A great way of gaining good quality links back to your website is to ask news websites to add a link to your charity’s website whenever you get mentioned in a news article on their website.

You can also ask for links from the websites of your corporate partners and other supporters. There is a good chance that they will showcase their corporate social responsibility (CSR) activity somewhere on their website, so you can ask them to add a link back to your website too.

Optimising website for mobile devices

Optimise for mobile devices

Google released a significant new ranking algorithm that favours sites which are mobile friendly, to reflect the fact that mobile became the most popular way to browse the internet.

Google’s Mobile Friendly test is a free SEO tool for charities to see how well your site runs on mobile devices. As an added benefit, the mobile friendly test also tells you what part of your website need fixing to perform better on mobiles.

You might want to take a look at Google PageSpeed Insights, which checks how your pages work on mobile devices (and desktops) and also lists the specific elements that need fixing with how to fix them.

Fix broken links

404 errors occur when you have missing pages on your website. Broken links and 404 errors can be damaging to your ranking, as Google sees this as a sig that your website is not being looked after or updated properly.

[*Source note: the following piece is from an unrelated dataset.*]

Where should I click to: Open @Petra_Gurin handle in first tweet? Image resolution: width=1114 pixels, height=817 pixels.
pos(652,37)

404s issues often happen if you change the URL of specific pages on your site, or if your URLs are auto-populated using certain fields that change.

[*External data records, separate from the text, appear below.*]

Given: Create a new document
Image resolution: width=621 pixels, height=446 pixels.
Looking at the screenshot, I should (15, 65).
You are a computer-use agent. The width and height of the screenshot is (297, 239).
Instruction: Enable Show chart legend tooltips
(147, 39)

As an example, you might have articles with a url like empower.agency/fundraising/donate. If you change the url path from ‘fundraising/donate’ to ‘donate’, it will change the url for your pages with that path.

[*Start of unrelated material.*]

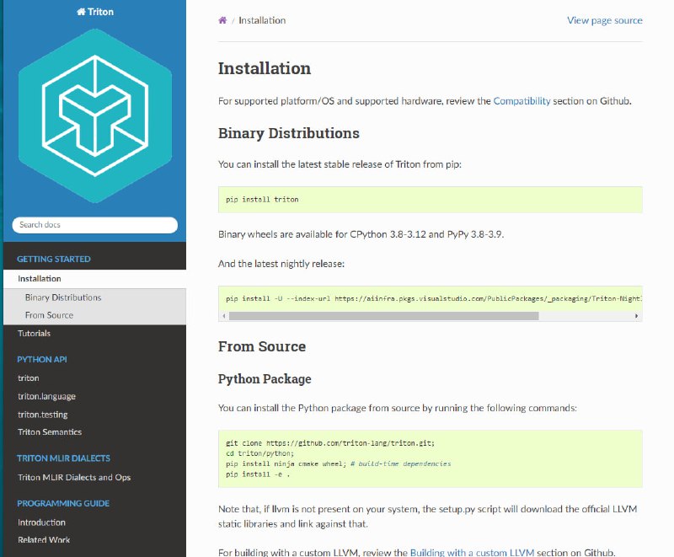Open triton.testing documentation page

If your website does have broken links, then you should redirect those broken links to correct page. In the instance, you’d want to redirect any articles with that path to a new URL that works correctly.

Sign up to Google Search Console

Google Analytics is a free tool that provides information on how visitors find and interact with your site. But at first it doesn’t tell you much data about what exact search terms people are using to find your website.

To help with this Google launched Google Search Console, a free product from Google that provides data and analytics on how Google sees your website and any errors it finds.

From an SEO perspective, you’ll be able to review what keywords people are using to find your site. Are the keywords what you’d expected?

For each keyword, you can check out how long people stayed on your website. This is a good sign of how relevant they thought it was. You can also see what are the most popular pages on your site; this is where you get a feel for how people find your site through organic search.

Measure your SEO performance

In the long term, you need to know the areas where SEO has an impact on your charity’s goals. Although increases in website traffic are good on the face of it, you want to measure more actionable data.

You need to know what is working when it comes to your website’s goals and how users are converting, as well as understanding what is not working well, so you can improve your website.

Measuring the SEO performance of your charity’s website doesn’t have to be complicated. Here are some ideas of where to start.

  • Refer to the SEO goals that you have made for your charity
  • Track the proportion of traffic coming from search, using a tool like Google Analytics
  • Analyse your website traffic against the number of conversions you are achieving
  • Experiment with different content and different keywords

Overall, you’ll want to keep measuring your website’s SEO performance so you can learn from what works and do more ofthat type of SEO activity.

Sign up for Google Ads Grants for Nonprofits

One final tip – make sure you sign up for Google Ad Grants and set them up using this Google Ads checklist. They’re only available to charities and will give you more real estate in search results.

Need help with your Google Ads Grant Management? Get in touch with Empower to see how we can help.

SEO for Charities: Conclusion 

SEO for charities requires time and effort but is still worth it because of the benefits that it delivers. Use these SEO strategies for charities and get more website traffic and better organic search rankings.